Se o que resta é insuficiente para cobrir as despesas básicas, você pode ter um caso concreto para análise jurídica. A renegociação não acontece por conta própria — é preciso acionar os mecanismos da lei, pela via judicial ou pelas alternativas extrajudiciais previstas na Lei 14.181/2021.

Compartilhe este artigo com aposentados e pensionistas que você conhece. Muita gente está nessa situação e não sabe que existe um caminho legal disponível.


Perguntas frequentes

O que é o mínimo existencial na Lei do Superendividamento?

É o valor mínimo de renda que a lei protege do alcance das dívidas. Hoje está fixado em R$ 600. Quem, após contabilizar todas as dívidas, ficasse com menos do que esse valor disponível, pode acionar os mecanismos de renegociação da Lei 14.181/2021.

O consignado pode ser incluído na renegociação de dívidas agora?

Sim. A partir da decisão do STF nas ADPFs 1005, 1006 e 1097, o crédito consignado passa a ser computado no cálculo do mínimo existencial. Isso significa que aposentados com múltiplos consignados podem agora ter acesso à renegociação coletiva prevista no Código de Defesa do Consumidor.

A decisão do STF cancela meu contrato de consignado automaticamente?

Não. A decisão não rescinde contratos. O que ela faz é ampliar o universo de quem pode usar a proteção da Lei do Superendividamento. A revisão das condições do contrato, incluindo eventual corte de juros, depende de um processo de renegociação — judicial ou extrajudicial.

Quem pode ser considerado superendividado?

A lei define como superendividada a pessoa física de boa-fé que não consegue pagar a totalidade de suas dívidas de consumo, de forma que comprometeria o mínimo necessário à sua sobrevivência. Dívidas de jogo, dívidas com o INSS e crédito rural não entram nessa categoria.

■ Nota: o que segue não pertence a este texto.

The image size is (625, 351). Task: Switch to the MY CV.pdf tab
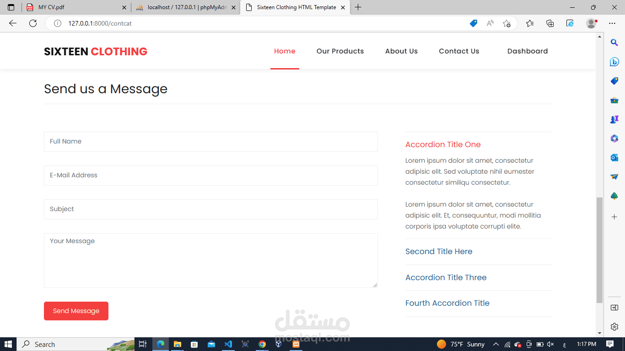coord(76,7)
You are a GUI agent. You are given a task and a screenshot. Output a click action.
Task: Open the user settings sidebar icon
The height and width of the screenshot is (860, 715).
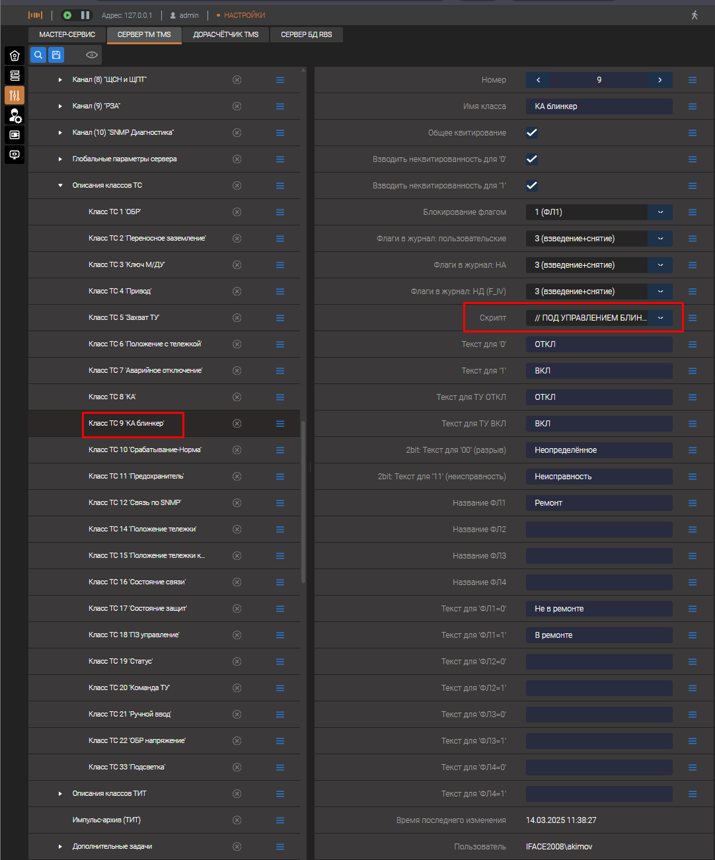point(15,115)
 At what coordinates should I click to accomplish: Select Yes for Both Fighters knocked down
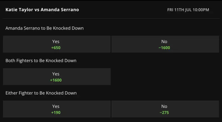click(57, 77)
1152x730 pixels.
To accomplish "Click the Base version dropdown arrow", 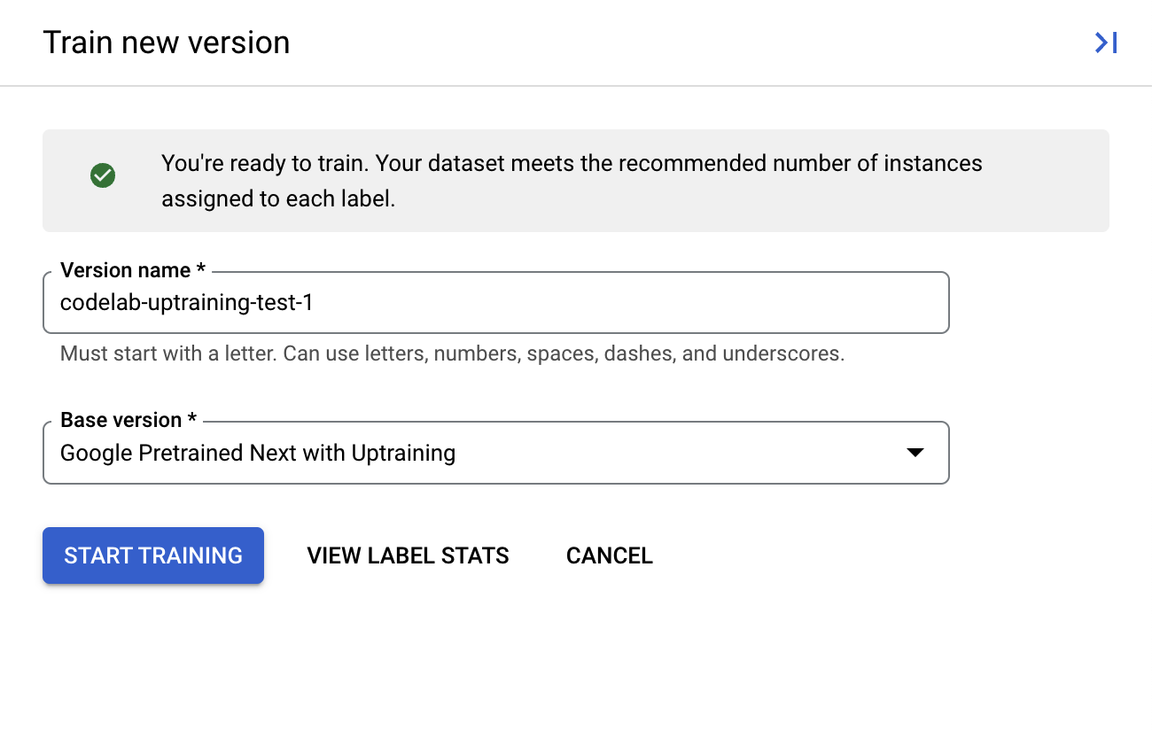I will pyautogui.click(x=915, y=453).
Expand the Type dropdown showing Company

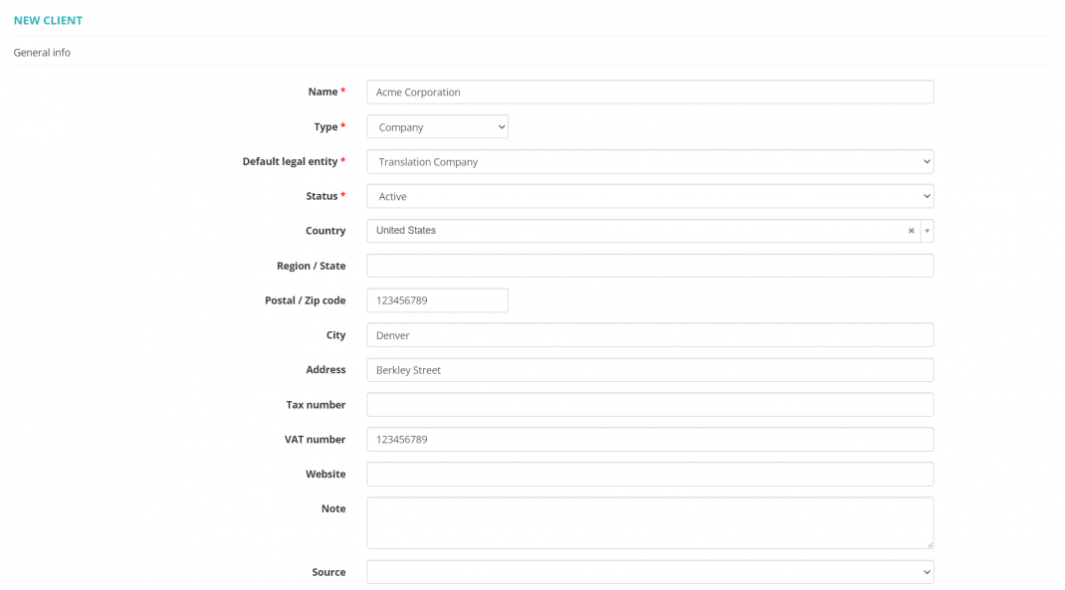point(437,127)
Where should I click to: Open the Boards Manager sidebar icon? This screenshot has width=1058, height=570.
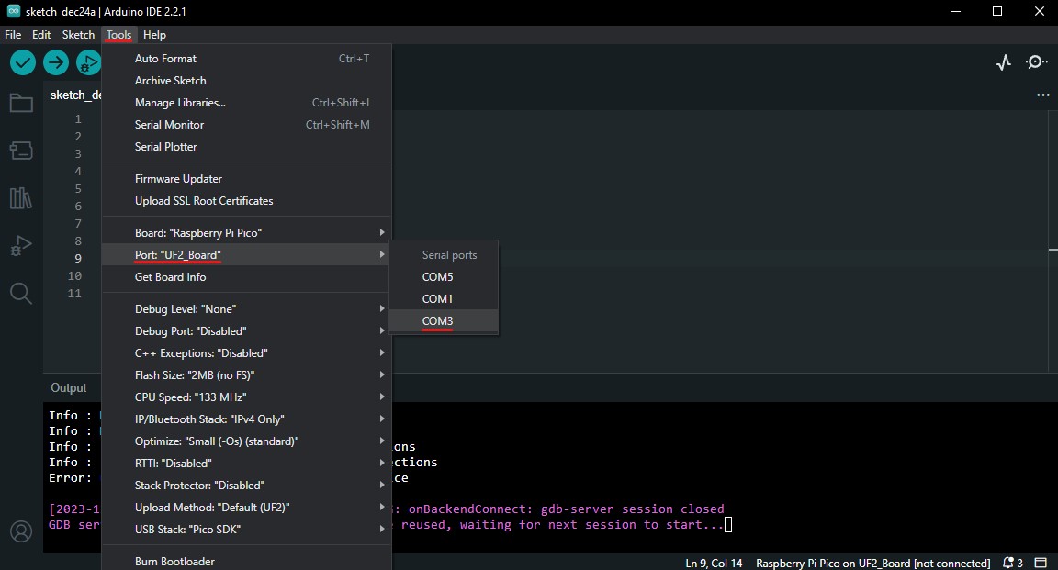(20, 150)
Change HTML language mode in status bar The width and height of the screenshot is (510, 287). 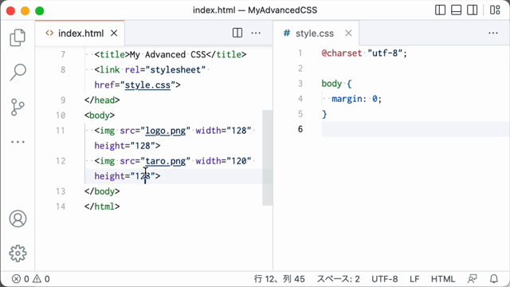pos(443,279)
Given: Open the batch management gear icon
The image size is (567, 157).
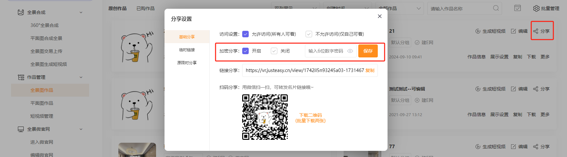Looking at the screenshot, I should click(x=536, y=8).
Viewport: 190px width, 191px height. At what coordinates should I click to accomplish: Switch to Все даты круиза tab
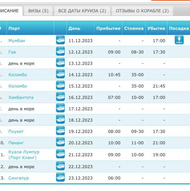(82, 11)
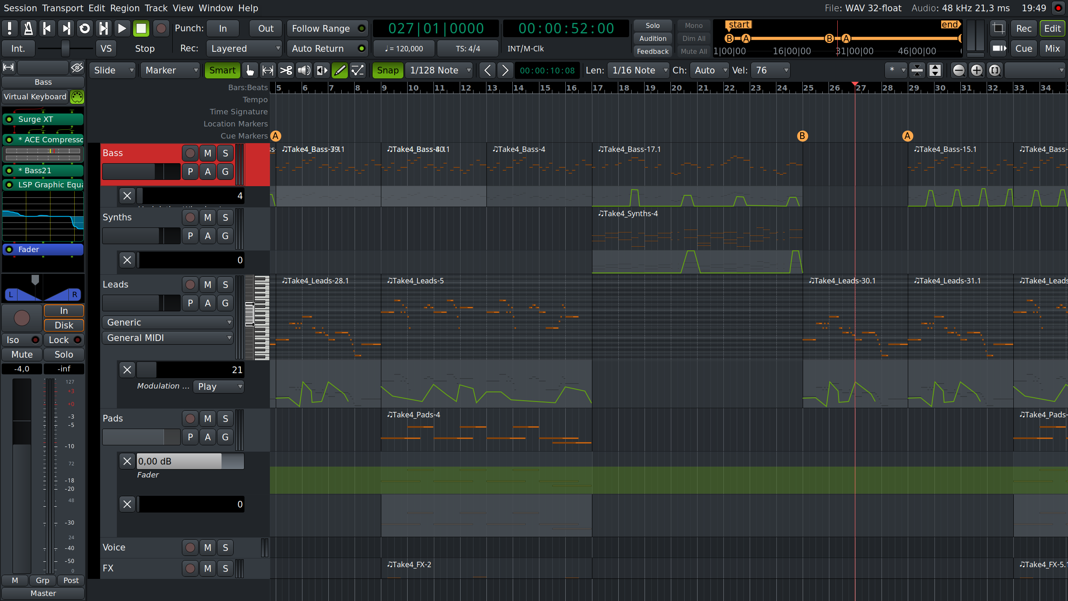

A decisão vale para quem já tentou renegociar antes e foi negado?

Depende. Se a negativa resultou em decisão judicial que não transitou em julgado há mais de dois anos, pode ser possível retomar o pedido. Se passou esse prazo, o caminho seria a ação rescisória. Se você apenas tentou uma negociação extrajudicial e desistiu, pode protocolar novo pedido com base no novo entendimento do STF. Consulte um advogado para avaliar o seu caso específico.

O valor de R$ 600 do mínimo existencial vai ser atualizado?

O STF determinou que o Conselho Monetário Nacional avalie esse valor anualmente, com base em estudos técnicos. O valor de R$ 600 foi mantido por ora, mas a decisão garante que ele seja revisado periodicamente.

Aposentados do serviço público também são afetados?

A decisão do STF abrange o crédito consignado de forma ampla. Servidores públicos aposentados que acumulam empréstimos consignados e dívidas de consumo podem, em tese, se beneficiar da mesma lógica. As particularidades de cada caso precisam ser analisadas individualmente.

Como acionar a proteção da Lei do Superendividamento?

O primeiro passo é reunir todos os contratos de dívida e calcular o comprometimento real da renda. Com esse mapeamento, um advogado pode avaliar se você reúne os requisitos legais e qual é o caminho mais adequado: negociação extrajudicial, conciliação judicial ou ação de repactuação.